▸ **What is being asked**:
The answer must be the full set of records, repeated exactly.

Top of Available data

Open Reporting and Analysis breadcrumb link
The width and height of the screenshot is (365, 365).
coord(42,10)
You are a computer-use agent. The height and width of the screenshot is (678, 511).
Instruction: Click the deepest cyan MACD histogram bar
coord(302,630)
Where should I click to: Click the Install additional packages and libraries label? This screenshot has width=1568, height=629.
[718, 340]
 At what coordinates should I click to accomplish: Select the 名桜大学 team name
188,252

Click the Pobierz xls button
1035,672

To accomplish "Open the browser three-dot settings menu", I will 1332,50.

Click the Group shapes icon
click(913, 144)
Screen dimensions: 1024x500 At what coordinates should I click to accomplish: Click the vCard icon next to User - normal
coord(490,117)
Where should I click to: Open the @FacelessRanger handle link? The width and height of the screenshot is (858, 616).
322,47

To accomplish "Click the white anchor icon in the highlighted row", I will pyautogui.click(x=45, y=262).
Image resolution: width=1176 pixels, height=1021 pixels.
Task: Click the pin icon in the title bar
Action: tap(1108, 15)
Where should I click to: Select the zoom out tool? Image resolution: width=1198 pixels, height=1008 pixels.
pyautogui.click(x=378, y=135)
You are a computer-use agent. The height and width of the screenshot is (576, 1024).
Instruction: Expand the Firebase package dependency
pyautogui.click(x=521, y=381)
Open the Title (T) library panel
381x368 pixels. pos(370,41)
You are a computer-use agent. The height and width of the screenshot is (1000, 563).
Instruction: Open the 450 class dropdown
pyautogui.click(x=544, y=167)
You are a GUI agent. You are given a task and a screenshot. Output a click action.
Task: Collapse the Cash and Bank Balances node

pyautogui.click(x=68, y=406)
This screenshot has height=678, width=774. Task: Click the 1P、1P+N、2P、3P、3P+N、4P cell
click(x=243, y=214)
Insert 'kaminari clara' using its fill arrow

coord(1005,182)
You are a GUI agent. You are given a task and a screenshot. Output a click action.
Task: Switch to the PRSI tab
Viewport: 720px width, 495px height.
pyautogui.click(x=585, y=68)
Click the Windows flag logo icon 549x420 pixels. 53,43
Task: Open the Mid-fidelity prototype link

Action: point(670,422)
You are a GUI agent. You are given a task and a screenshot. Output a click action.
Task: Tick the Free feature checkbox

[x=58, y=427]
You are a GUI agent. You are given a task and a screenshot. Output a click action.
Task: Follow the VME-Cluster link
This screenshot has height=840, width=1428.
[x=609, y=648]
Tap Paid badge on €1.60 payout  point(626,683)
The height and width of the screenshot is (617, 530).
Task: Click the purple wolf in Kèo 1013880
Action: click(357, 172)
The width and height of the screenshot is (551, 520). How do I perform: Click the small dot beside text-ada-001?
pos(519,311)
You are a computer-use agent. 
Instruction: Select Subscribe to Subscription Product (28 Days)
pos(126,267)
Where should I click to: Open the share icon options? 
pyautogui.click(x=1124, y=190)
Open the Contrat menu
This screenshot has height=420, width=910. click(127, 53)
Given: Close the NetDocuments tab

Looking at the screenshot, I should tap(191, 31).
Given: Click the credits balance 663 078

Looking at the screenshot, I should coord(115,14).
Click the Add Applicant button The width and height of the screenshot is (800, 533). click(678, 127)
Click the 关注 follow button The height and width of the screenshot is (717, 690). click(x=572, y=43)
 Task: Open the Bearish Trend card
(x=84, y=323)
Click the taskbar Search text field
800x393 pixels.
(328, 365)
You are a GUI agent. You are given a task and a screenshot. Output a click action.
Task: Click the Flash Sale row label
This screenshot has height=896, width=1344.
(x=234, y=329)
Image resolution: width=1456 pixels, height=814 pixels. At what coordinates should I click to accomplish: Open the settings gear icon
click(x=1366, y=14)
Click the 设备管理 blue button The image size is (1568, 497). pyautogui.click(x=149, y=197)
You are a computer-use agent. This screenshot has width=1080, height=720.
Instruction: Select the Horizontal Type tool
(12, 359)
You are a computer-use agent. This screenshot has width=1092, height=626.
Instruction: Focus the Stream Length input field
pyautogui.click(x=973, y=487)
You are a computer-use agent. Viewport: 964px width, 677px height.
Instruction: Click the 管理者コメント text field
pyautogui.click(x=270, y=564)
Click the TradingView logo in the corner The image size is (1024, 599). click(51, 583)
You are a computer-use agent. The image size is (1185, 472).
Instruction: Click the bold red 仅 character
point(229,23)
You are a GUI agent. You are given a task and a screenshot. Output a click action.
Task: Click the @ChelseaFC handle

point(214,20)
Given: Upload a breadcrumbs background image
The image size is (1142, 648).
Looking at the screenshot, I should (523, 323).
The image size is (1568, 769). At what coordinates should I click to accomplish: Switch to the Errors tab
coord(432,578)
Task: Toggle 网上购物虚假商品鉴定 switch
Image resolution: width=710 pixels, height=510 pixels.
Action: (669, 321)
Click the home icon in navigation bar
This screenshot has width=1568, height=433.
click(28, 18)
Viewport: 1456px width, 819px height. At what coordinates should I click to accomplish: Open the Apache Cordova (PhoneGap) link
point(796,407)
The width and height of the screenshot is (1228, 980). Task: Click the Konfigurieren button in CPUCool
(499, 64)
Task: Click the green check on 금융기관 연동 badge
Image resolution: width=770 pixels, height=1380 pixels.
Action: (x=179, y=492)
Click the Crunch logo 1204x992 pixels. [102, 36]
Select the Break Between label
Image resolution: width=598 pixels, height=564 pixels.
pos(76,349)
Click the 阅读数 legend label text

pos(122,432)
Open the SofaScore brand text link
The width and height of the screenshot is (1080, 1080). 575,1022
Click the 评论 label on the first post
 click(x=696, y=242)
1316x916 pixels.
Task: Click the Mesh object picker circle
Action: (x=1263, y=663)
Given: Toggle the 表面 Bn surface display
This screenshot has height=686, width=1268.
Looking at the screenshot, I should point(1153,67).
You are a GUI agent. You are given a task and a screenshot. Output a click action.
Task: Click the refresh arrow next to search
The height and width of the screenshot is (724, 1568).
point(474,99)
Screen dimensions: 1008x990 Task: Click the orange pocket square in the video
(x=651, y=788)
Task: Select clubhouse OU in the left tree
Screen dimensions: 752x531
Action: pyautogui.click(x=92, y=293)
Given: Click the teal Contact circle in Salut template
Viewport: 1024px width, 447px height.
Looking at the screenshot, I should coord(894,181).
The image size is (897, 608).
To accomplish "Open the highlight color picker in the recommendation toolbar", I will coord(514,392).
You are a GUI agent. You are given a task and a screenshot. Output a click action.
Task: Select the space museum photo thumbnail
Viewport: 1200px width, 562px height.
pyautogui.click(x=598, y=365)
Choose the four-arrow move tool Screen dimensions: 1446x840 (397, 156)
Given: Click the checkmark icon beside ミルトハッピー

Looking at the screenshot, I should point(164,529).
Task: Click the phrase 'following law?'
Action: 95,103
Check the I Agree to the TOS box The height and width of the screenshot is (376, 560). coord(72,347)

Bottom of Available data

▸ **Task answer**:
Open Reporting and Analysis breadcrumb link
The width and height of the screenshot is (365, 365).
coord(42,10)
You are a computer-use agent. The height and width of the screenshot is (678, 511).
Instruction: Click the deepest cyan MACD histogram bar
coord(302,630)
Where should I click to: Click the Install additional packages and libraries label? This screenshot has width=1568, height=629.
[718, 340]
 At what coordinates should I click to accomplish: Select the 名桜大学 team name
188,252

Click the Pobierz xls button
1035,672

To accomplish "Open the browser three-dot settings menu", I will 1332,50.

Click the Group shapes icon
click(913, 144)
Screen dimensions: 1024x500 At what coordinates should I click to accomplish: Click the vCard icon next to User - normal
coord(490,117)
Where should I click to: Open the @FacelessRanger handle link? The width and height of the screenshot is (858, 616).
322,47

To accomplish "Click the white anchor icon in the highlighted row", I will pyautogui.click(x=45, y=262).
Image resolution: width=1176 pixels, height=1021 pixels.
Task: Click the pin icon in the title bar
Action: tap(1108, 15)
Where should I click to: Select the zoom out tool? Image resolution: width=1198 pixels, height=1008 pixels.
pyautogui.click(x=378, y=135)
You are a computer-use agent. The height and width of the screenshot is (576, 1024).
Instruction: Expand the Firebase package dependency
pyautogui.click(x=521, y=381)
Open the Title (T) library panel
381x368 pixels. pos(370,41)
You are a computer-use agent. The height and width of the screenshot is (1000, 563).
Instruction: Open the 450 class dropdown
pyautogui.click(x=544, y=167)
You are a GUI agent. You are given a task and a screenshot. Output a click action.
Task: Collapse the Cash and Bank Balances node

pyautogui.click(x=68, y=406)
This screenshot has height=678, width=774. Task: Click the 1P、1P+N、2P、3P、3P+N、4P cell
click(x=243, y=214)
Insert 'kaminari clara' using its fill arrow

coord(1005,182)
You are a GUI agent. You are given a task and a screenshot. Output a click action.
Task: Switch to the PRSI tab
Viewport: 720px width, 495px height.
pyautogui.click(x=585, y=68)
Click the Windows flag logo icon 549x420 pixels. 53,43
Task: Open the Mid-fidelity prototype link

Action: point(670,422)
You are a GUI agent. You are given a task and a screenshot. Output a click action.
Task: Tick the Free feature checkbox

[x=58, y=427]
You are a GUI agent. You are given a task and a screenshot. Output a click action.
Task: Follow the VME-Cluster link
This screenshot has height=840, width=1428.
[x=609, y=648]
Tap Paid badge on €1.60 payout  point(626,683)
The height and width of the screenshot is (617, 530).
Task: Click the purple wolf in Kèo 1013880
Action: click(357, 172)
The width and height of the screenshot is (551, 520). How do I perform: Click the small dot beside text-ada-001?
pos(519,311)
You are a computer-use agent. 
Instruction: Select Subscribe to Subscription Product (28 Days)
pos(126,267)
Where should I click to: Open the share icon options? 
pyautogui.click(x=1124, y=190)
Open the Contrat menu
This screenshot has height=420, width=910. click(127, 53)
Given: Close the NetDocuments tab

Looking at the screenshot, I should tap(191, 31).
Given: Click the credits balance 663 078

Looking at the screenshot, I should coord(115,14).
Click the Add Applicant button The width and height of the screenshot is (800, 533). click(678, 127)
Click the 关注 follow button The height and width of the screenshot is (717, 690). click(x=572, y=43)
 Task: Open the Bearish Trend card
(x=84, y=323)
Click the taskbar Search text field
800x393 pixels.
(328, 365)
You are a GUI agent. You are given a task and a screenshot. Output a click action.
Task: Click the Flash Sale row label
This screenshot has height=896, width=1344.
(x=234, y=329)
Image resolution: width=1456 pixels, height=814 pixels. At what coordinates should I click to accomplish: Open the settings gear icon
click(x=1366, y=14)
Click the 设备管理 blue button The image size is (1568, 497). pyautogui.click(x=149, y=197)
You are a computer-use agent. This screenshot has width=1080, height=720.
Instruction: Select the Horizontal Type tool
(12, 359)
You are a computer-use agent. This screenshot has width=1092, height=626.
Instruction: Focus the Stream Length input field
pyautogui.click(x=973, y=487)
You are a computer-use agent. Viewport: 964px width, 677px height.
Instruction: Click the 管理者コメント text field
pyautogui.click(x=270, y=564)
Click the TradingView logo in the corner The image size is (1024, 599). click(51, 583)
You are a computer-use agent. The image size is (1185, 472).
Instruction: Click the bold red 仅 character
point(229,23)
You are a GUI agent. You are given a task and a screenshot. Output a click action.
Task: Click the @ChelseaFC handle

point(214,20)
Given: Upload a breadcrumbs background image
The image size is (1142, 648).
Looking at the screenshot, I should (523, 323).
The image size is (1568, 769). At what coordinates should I click to accomplish: Switch to the Errors tab
coord(432,578)
Task: Toggle 网上购物虚假商品鉴定 switch
Image resolution: width=710 pixels, height=510 pixels.
Action: (669, 321)
Click the home icon in navigation bar
This screenshot has width=1568, height=433.
click(28, 18)
Viewport: 1456px width, 819px height. At what coordinates should I click to accomplish: Open the Apache Cordova (PhoneGap) link
point(796,407)
The width and height of the screenshot is (1228, 980). Task: Click the Konfigurieren button in CPUCool
(499, 64)
Task: Click the green check on 금융기관 연동 badge
Image resolution: width=770 pixels, height=1380 pixels.
Action: (x=179, y=492)
Click the Crunch logo 1204x992 pixels. [102, 36]
Select the Break Between label
Image resolution: width=598 pixels, height=564 pixels.
pos(76,349)
Click the 阅读数 legend label text

pos(122,432)
Open the SofaScore brand text link
The width and height of the screenshot is (1080, 1080). 575,1022
Click the 评论 label on the first post
 click(x=696, y=242)
1316x916 pixels.
Task: Click the Mesh object picker circle
Action: (x=1263, y=663)
Given: Toggle the 表面 Bn surface display
This screenshot has height=686, width=1268.
Looking at the screenshot, I should point(1153,67).
You are a GUI agent. You are given a task and a screenshot. Output a click action.
Task: Click the refresh arrow next to search
The height and width of the screenshot is (724, 1568).
point(474,99)
Screen dimensions: 1008x990 Task: Click the orange pocket square in the video
(x=651, y=788)
Task: Select clubhouse OU in the left tree
Screen dimensions: 752x531
Action: pyautogui.click(x=92, y=293)
Given: Click the teal Contact circle in Salut template
Viewport: 1024px width, 447px height.
Looking at the screenshot, I should coord(894,181).
The image size is (897, 608).
To accomplish "Open the highlight color picker in the recommendation toolbar", I will coord(514,392).
You are a GUI agent. You are given a task and a screenshot. Output a click action.
Task: Select the space museum photo thumbnail
Viewport: 1200px width, 562px height.
pyautogui.click(x=598, y=365)
Choose the four-arrow move tool Screen dimensions: 1446x840 (397, 156)
Given: Click the checkmark icon beside ミルトハッピー

Looking at the screenshot, I should point(164,529).
Task: Click the phrase 'following law?'
Action: 95,103
Check the I Agree to the TOS box The height and width of the screenshot is (376, 560). coord(72,347)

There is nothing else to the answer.